1911 Civil Revolution
The upheaval in 1911 had no basis for mass movement. Most
of the generals participating in the uprising were more
interested in power than in the democratic reforms Sun
wanted. There was rivalry between the generals. The country
fell apart and Sun Yat-sen died in 1925. He had not been
able to unify the country and give it a new dynamic.
Sun Yat-sen did not receive the support of the Western
powers he had hoped for, and after the Russian Revolution he
sought support from the Soviet Union. But the nationalist
wave grew in strength. General Yuan who had come to power in
1911 and his successors did not master the problems. When it
became known that the government had approved granting the
German concessions in China to Japan, a new movement was
triggered, and this time it was a mass movement. It was "4.
the May Movement ”(1919), which was led by students and
intellectuals, but also had broad support from other groups.
An extensive boycott of Japanese goods followed in «4.
the wake of the May movement. The nationalist Kuomintang
party formed in 1912 grew strongly on this nationalist wave.

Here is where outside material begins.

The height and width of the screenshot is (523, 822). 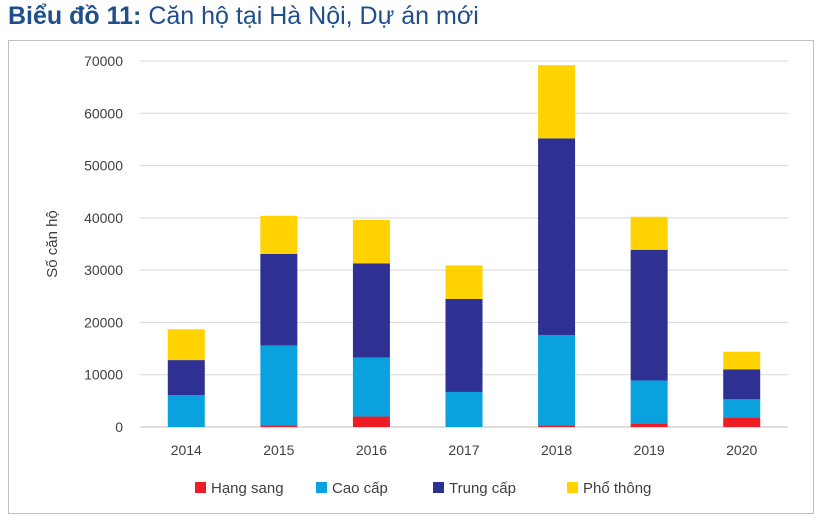 I want to click on y-tick-label: 70000, so click(x=104, y=61).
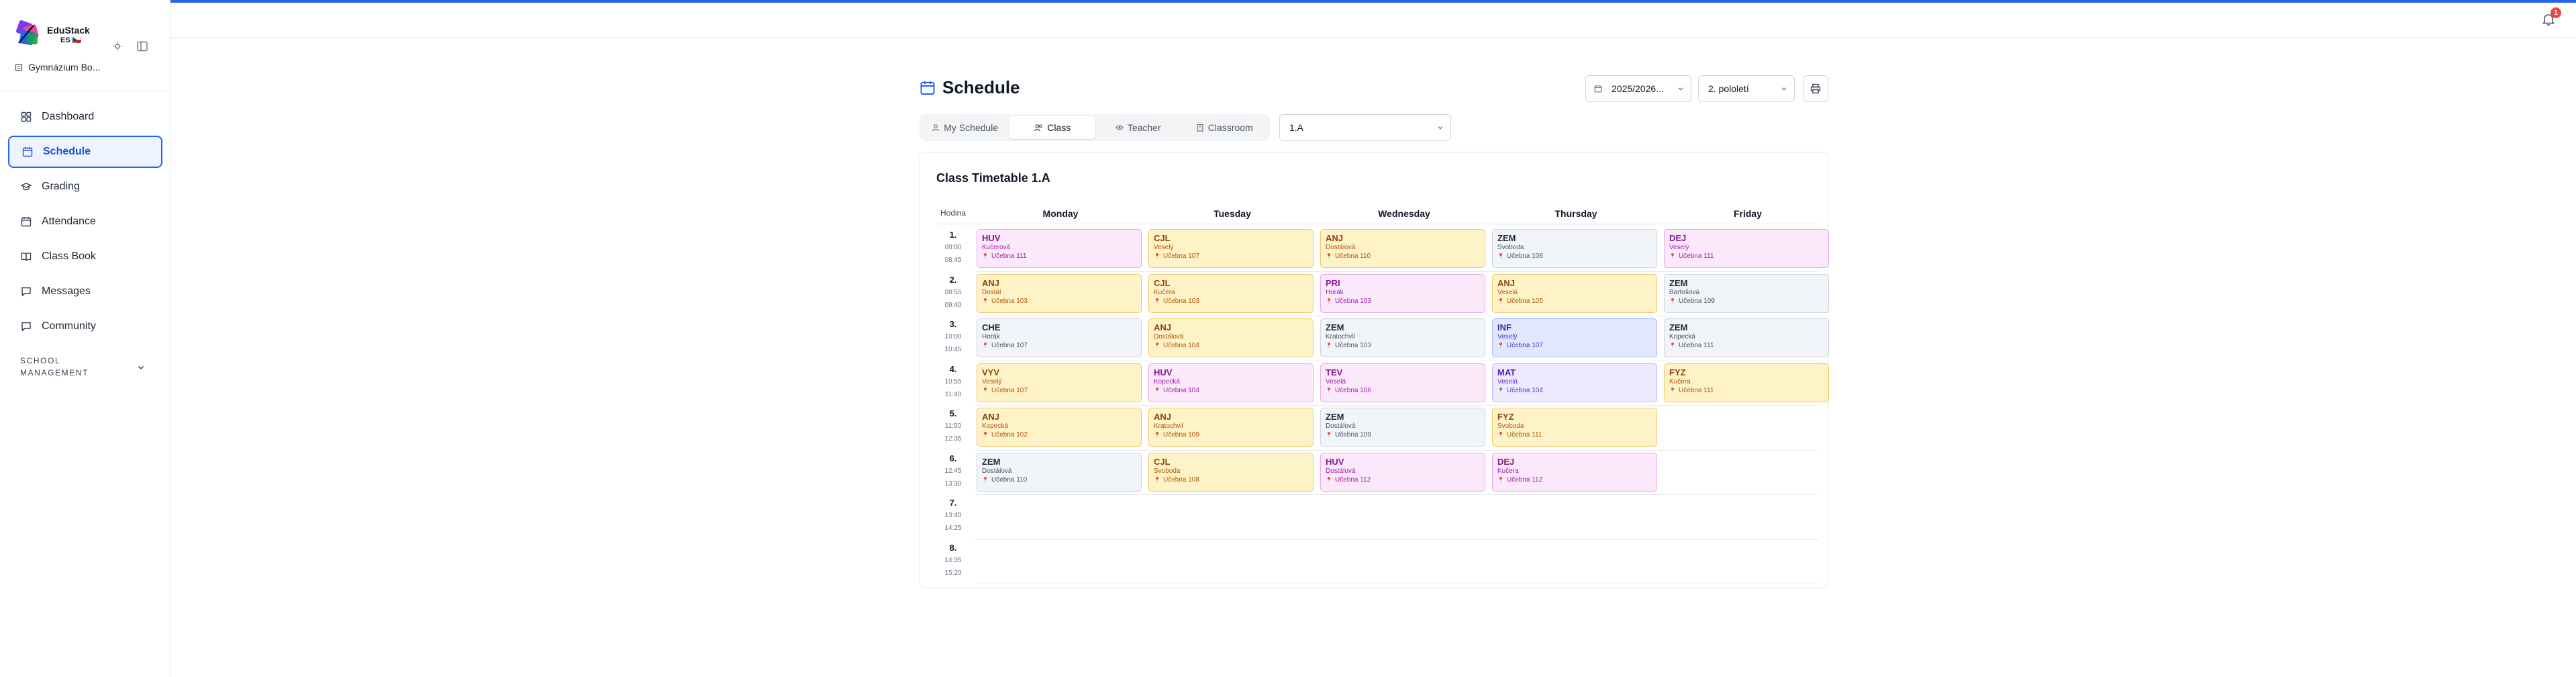 This screenshot has height=677, width=2576. Describe the element at coordinates (87, 367) in the screenshot. I see `school-management-section: SCHOOL MANAGEMENT` at that location.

Another impetus in this development was the Chinese
Communist Party, founded in 1921. Initially, Kuomintang
sought to build a powerful party and a modern army with
Russian advisers. After Sun Yat-sen's death, General Chiang
Kai-shek became the leading man in Kuomintang. He saw it as
his most important task to win military control over China.
During all these entanglements, China was changing its
character. The traditional exam system for officials was
formally abolished in 1905. This gave rise to the emergence
of new groups of officials. Trade and industry grew, and a
new group of Chinese industrialists and financiers emerged.
In 1914 China had half a million industrial workers, in 1925
two million and in 1945 three million. Although industrial
workers did not even make up 1% of the population, they
became a new dynamic factor. The peasant rebellions under
the empire had also shown that there was a great latent
revolutionary force in the peasant masses.
Kuomintang, who had originally been a bourgeois radical
party, became, under Chiang's leadership from 1927, more and
more a reactionary and fascist party, relying on the
traditional landlord class, the wealthy and industrialists.
Chiang's 1943 book "China's Destiny" was put on the list of
banned books in the United States because it was
anti-Western and anti-liberal. Although Chiang had brought
China under his leadership in 1927, he did not implement any
radical reforms. Chiang had strengthened his position
militarily, but weakened it socially.